BCRF recently asked BCRF Medical Advisory Board member Nancy Davidson, MD, to explain the exciting work of the Translational Breast Cancer Research Consortium, which BCRF has supported generously since TBCRC's conception in 2005. Dr. Davidson, Professor and Breast Cancer Research Chair at the Sidney Kimmel Cancer Center, Johns Hopkins University, played a pivotal role in the founding and organization of TBCRC.

Q. Can you explain a bit about the rationale behind the Consortium and what its purpose is? We understand that it came into being in 2005 with initial funding from BCRF.

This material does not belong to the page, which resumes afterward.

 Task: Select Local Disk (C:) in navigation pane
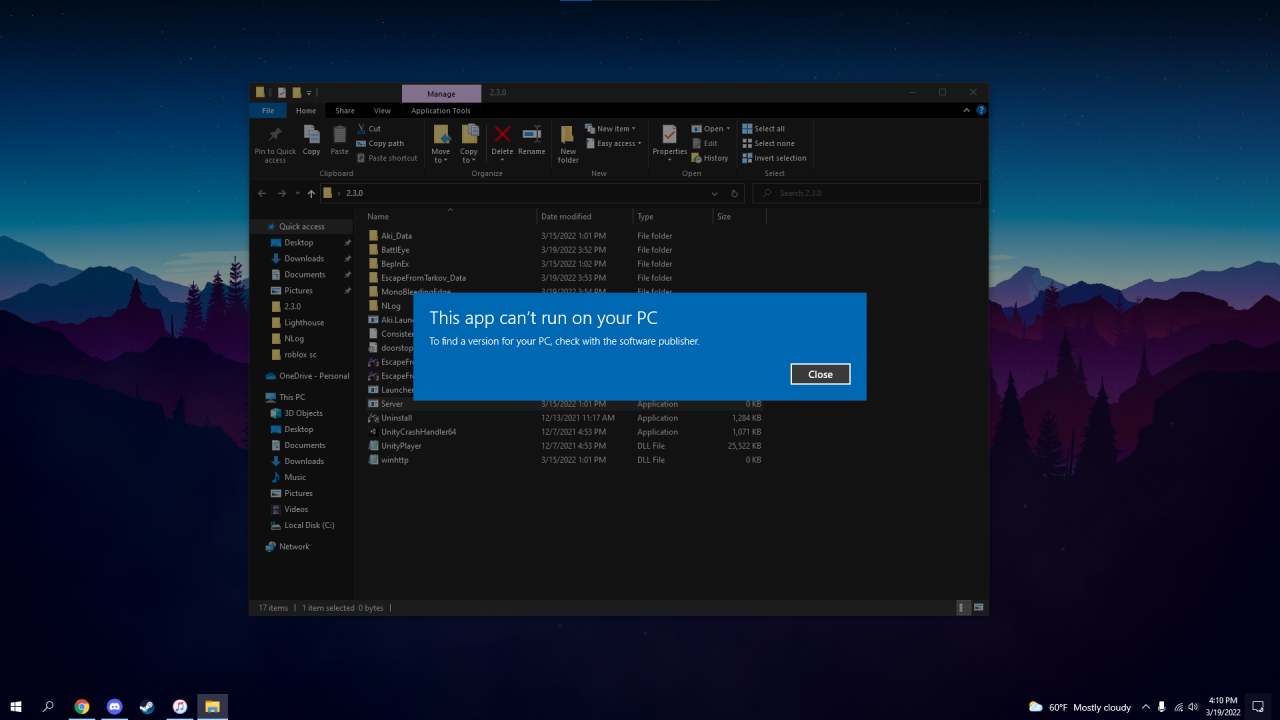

A. The Translational Breast Cancer Research Consortium (TBCRC) was created in 2005 and now comprises clinical trialists, translational scientists, and patient advocates from 14 academic medical centers dedicated to innovative, high impact and biologically-driven clinical research. The overarching mission of the Consortium is to lessen the burden of breast cancer by using a collaborative and multidisciplinary approach to improve the understanding of breast cancer biology and test new therapeutic strategies.

The Consortium will conduct clinical trials in the pre-operative, pre-surgical, metastatic, and preventive settings. TBCRC members work together closely to speed completion of clinical trials, share biologic specimens and clinical data, and identify new areas for research. The successful development of improved prevention and treatment strategies requires the expertise of a collaborative group of clinical and translational scientists. The TBCRC is conducting trials that are too big for a single institution to do on its own but too small and too demanding for larger trial groups like the national cooperative groups.

Q. How is TBCRC advancing BCRF's mission of 'prevention and a cure in our lifetime?' Can you give us one or two specific examples of activities?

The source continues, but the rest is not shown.